→ Material provided
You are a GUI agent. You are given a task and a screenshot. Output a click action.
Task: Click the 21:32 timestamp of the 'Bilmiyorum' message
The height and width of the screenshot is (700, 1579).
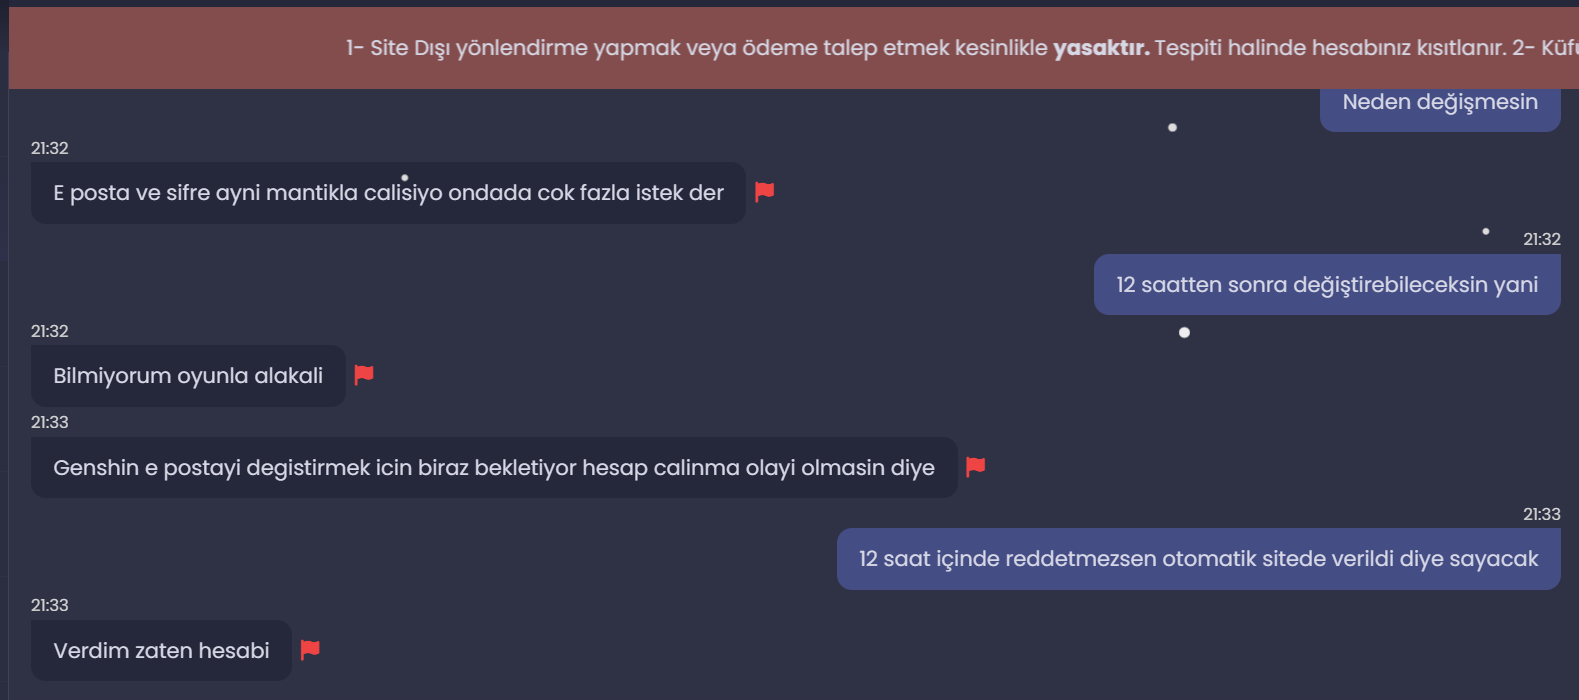pos(50,331)
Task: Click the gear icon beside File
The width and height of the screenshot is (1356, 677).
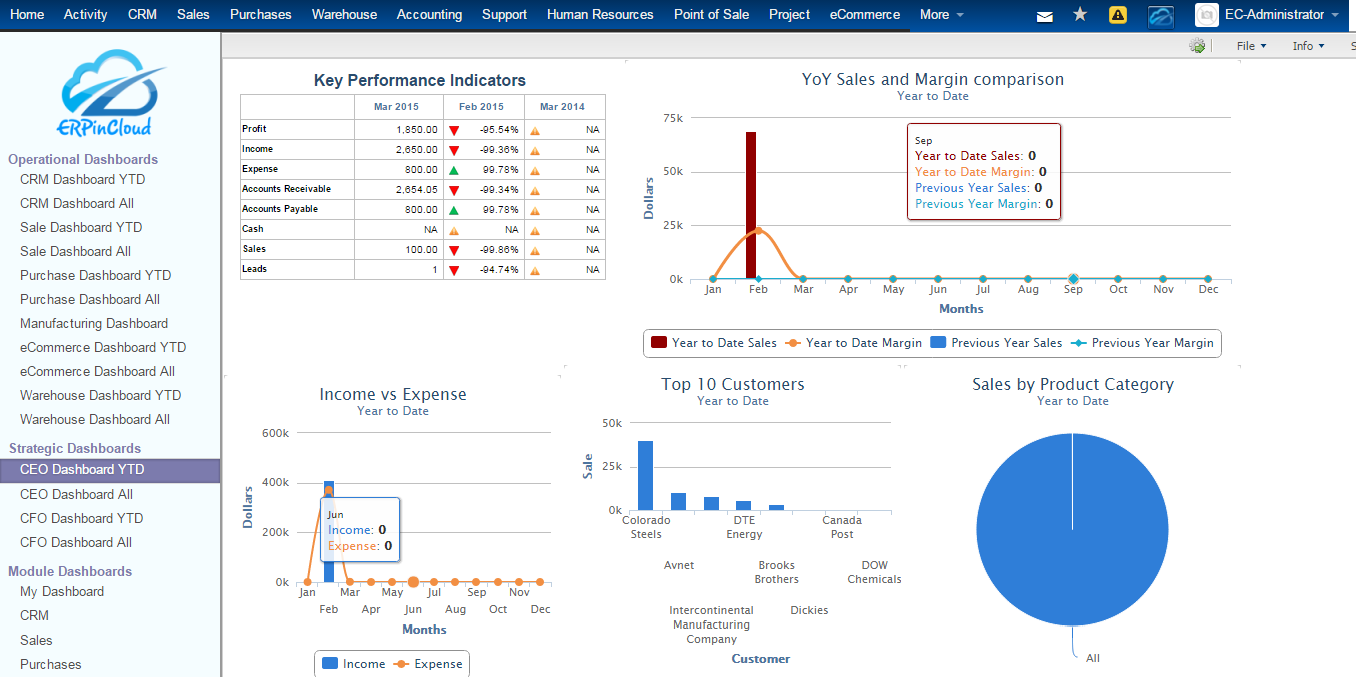Action: (1197, 46)
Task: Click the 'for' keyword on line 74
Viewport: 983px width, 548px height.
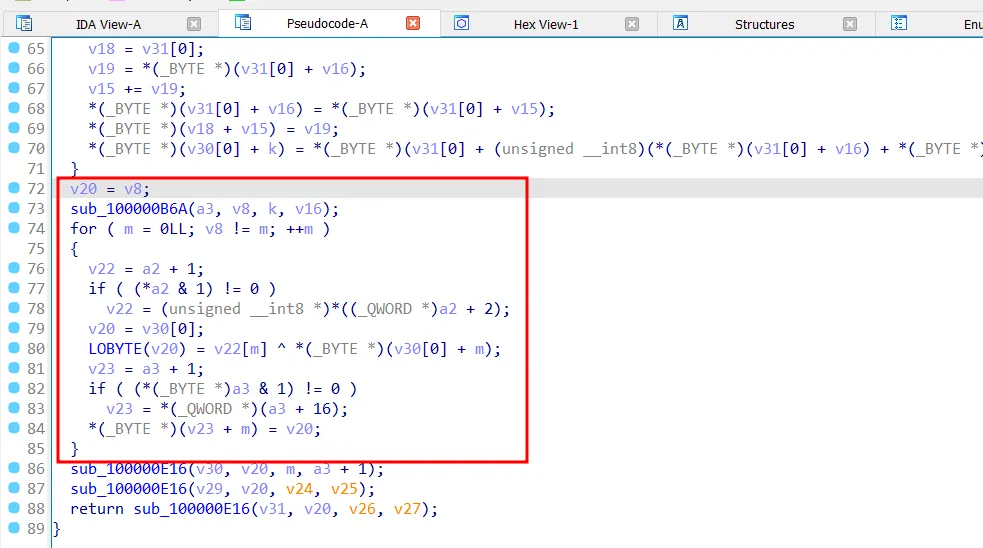Action: tap(83, 229)
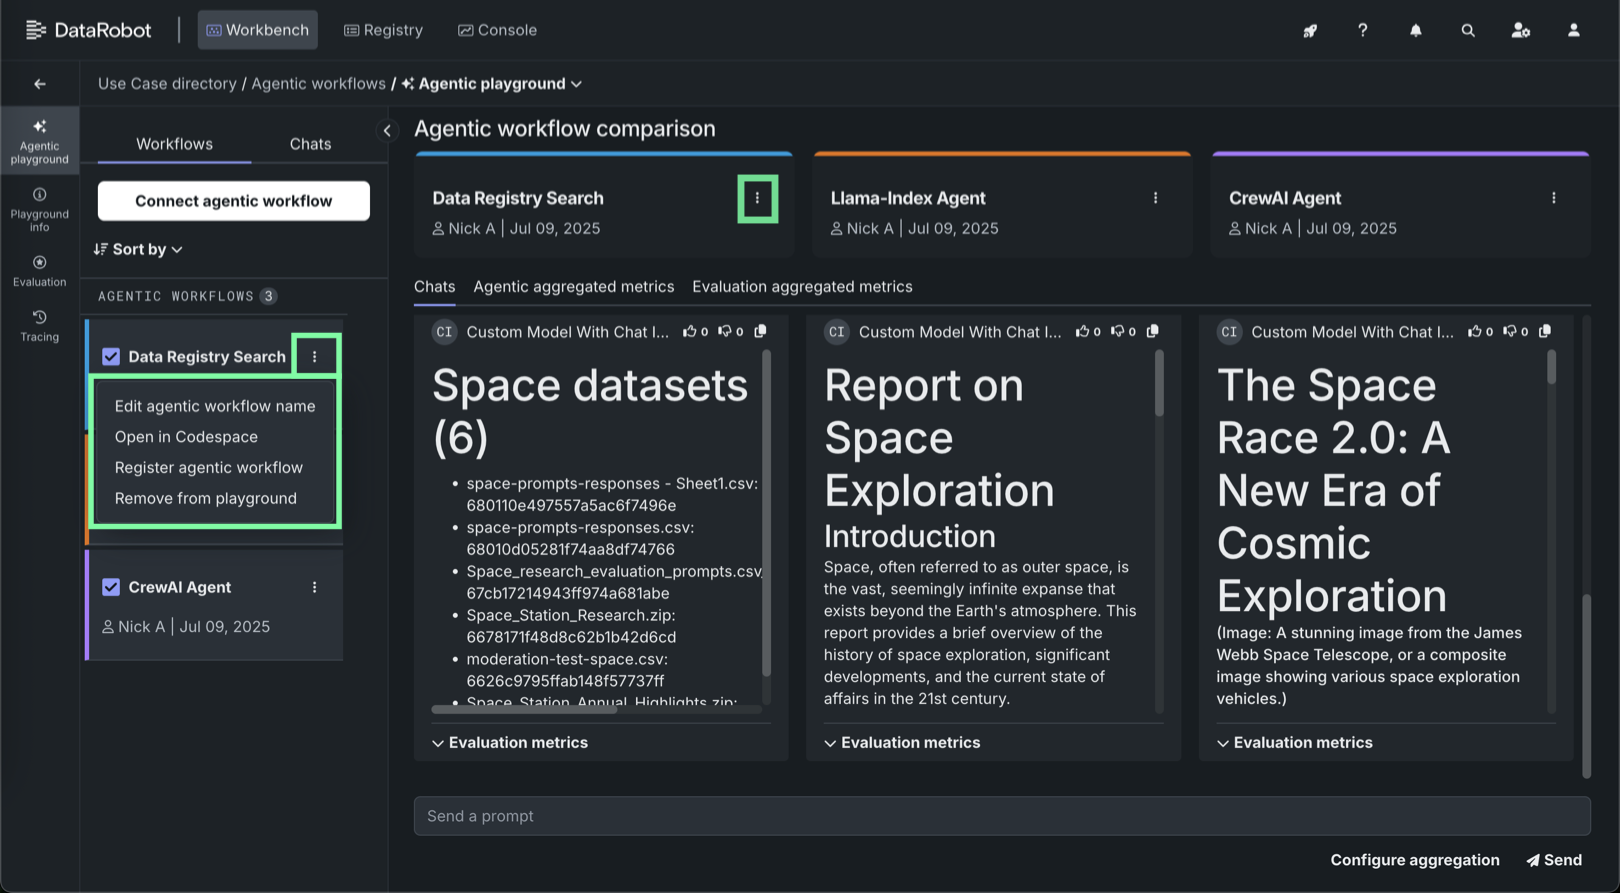The width and height of the screenshot is (1620, 893).
Task: Expand the Sort by dropdown
Action: (x=139, y=249)
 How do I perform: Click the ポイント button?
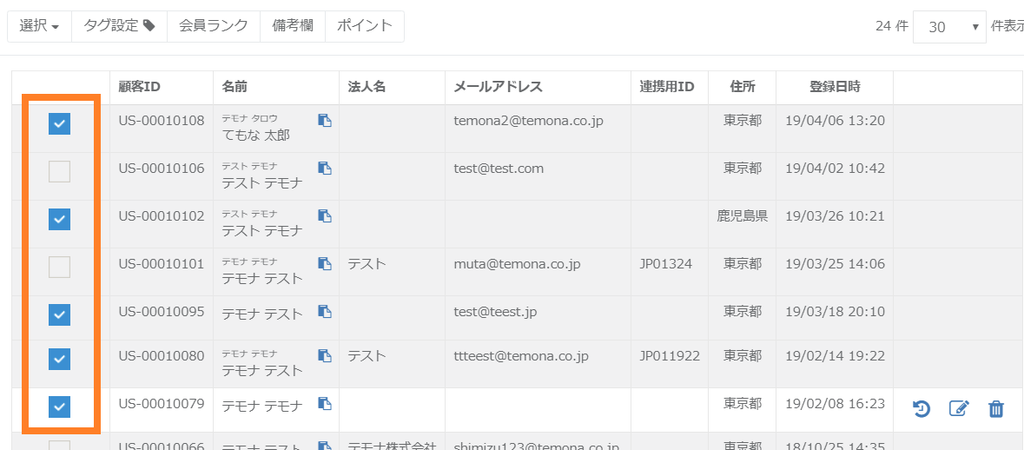365,26
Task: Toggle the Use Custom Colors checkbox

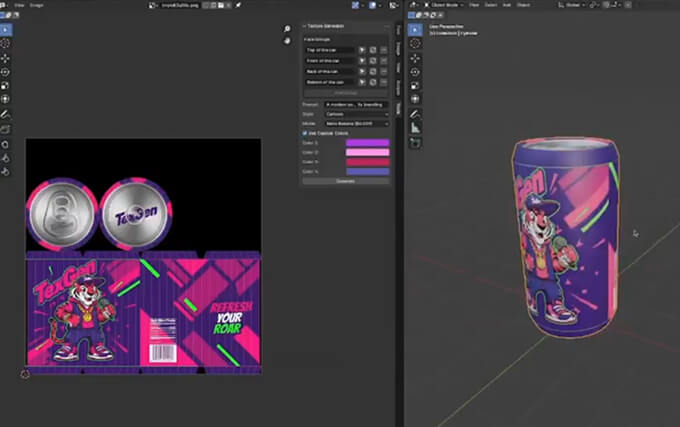Action: 306,133
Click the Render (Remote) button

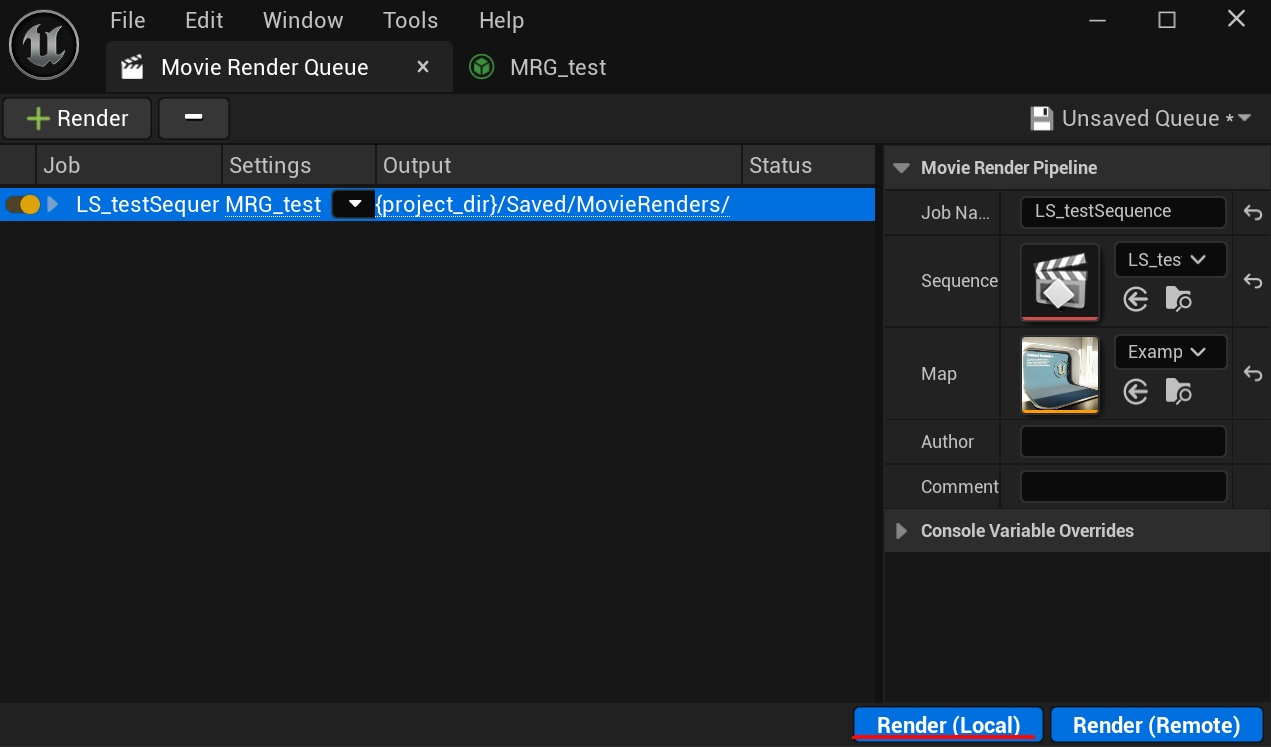point(1156,725)
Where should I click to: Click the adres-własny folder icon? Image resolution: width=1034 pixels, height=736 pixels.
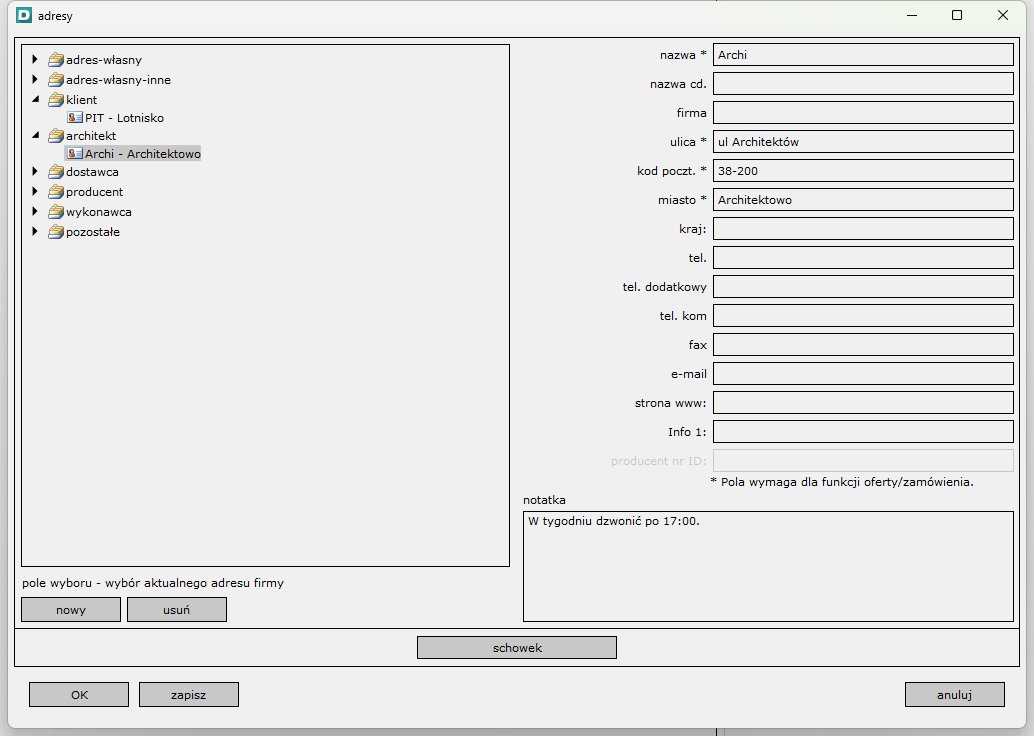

→ Action item
Since only the text is wanted, repeat all the records above exactly and omit the pictures.

→ Exercise answer
You are a GUI agent. You are given a task and a screenshot. Output a click action.
Task: Click the 21:32 timestamp of the 'Bilmiyorum' message
The height and width of the screenshot is (700, 1579).
pos(50,331)
Task: Click the gear icon beside File
The width and height of the screenshot is (1356, 677).
Action: (1197, 46)
Task: Click the 'for' keyword on line 74
Viewport: 983px width, 548px height.
Action: tap(83, 229)
The width and height of the screenshot is (1620, 893).
Task: Expand the Sort by dropdown
Action: (x=139, y=249)
 How do I perform: Click the ポイント button?
365,26
Task: Toggle the Use Custom Colors checkbox

Action: 306,133
Click the Render (Remote) button

point(1156,725)
Where should I click to: Click the adres-własny folder icon? Image resolution: width=1034 pixels, height=736 pixels.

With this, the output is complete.